Since the completion of genome sequencing projects for various organisms including human and other model organisms, the fundamental goal of research in computational genomics, systems biology, and genetics has been to gain a complete understanding of how the instruction sets encoded in genomes get executed within a cell system and organism. The recent advances in the
high-throughput technology such as next-generation sequencing technology have allowed the researchers to collect a large amount of data for the genomes and various other aspects of a cell system. Such datasets hold the key to understanding the detailed mechanisms of the genetic control of a biological system and further deepening our knowledge of cell biology with a potential application to medicine.

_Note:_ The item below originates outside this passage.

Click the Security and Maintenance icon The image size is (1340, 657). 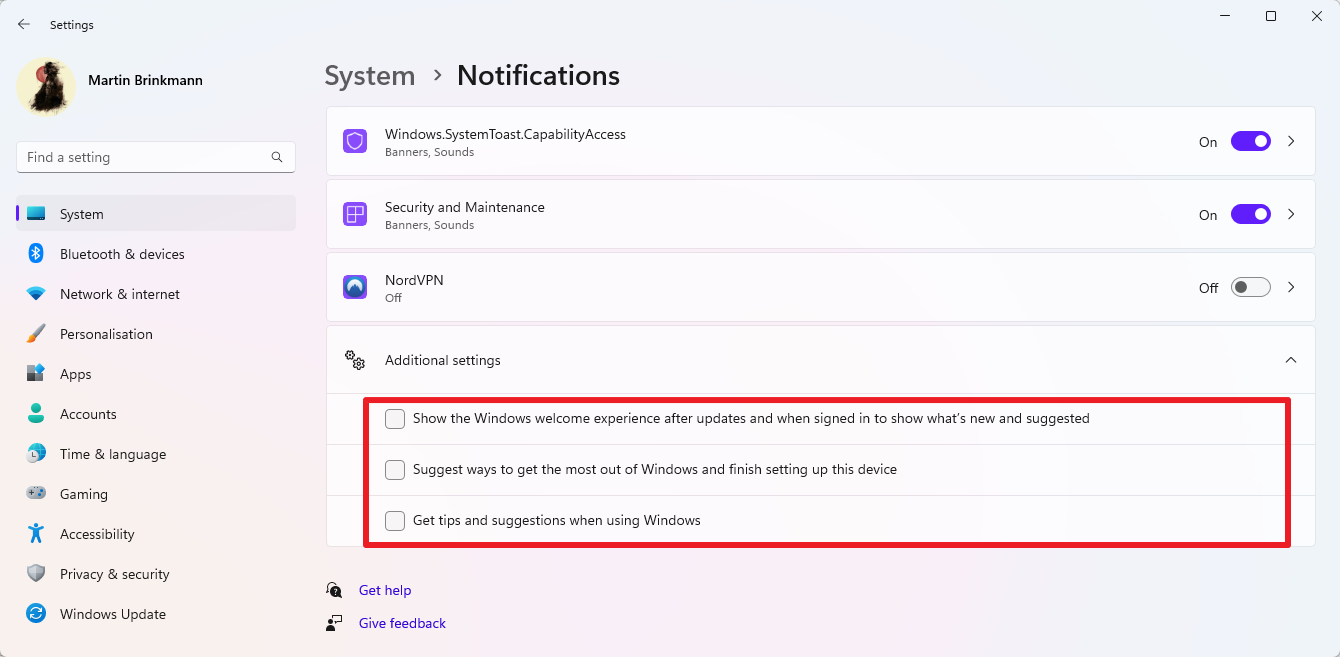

In this talk, I will present statistical machine learning methods that we have developed for learning from high-dimensional genomic data to dissect the genetic control of
biological systems. I will focus on sparse learning methods that range from sparse regression methods to sparse probabilistic graphical models, and describe how such methods can be used to effectively extract complex epistatic and pleiotropic interactions among various entities in a biological system. In addition, I will discuss efficient optimization algorithms for learning these statistlcal models that allow for analysis of large-scale
genome-wide datasets. Using yeast genotype and gene-expression dataset, I will demonstrate how our methods can lead to new insights into the activities of genes in a cell as well as the perturbations of gene expressions by genetic variation.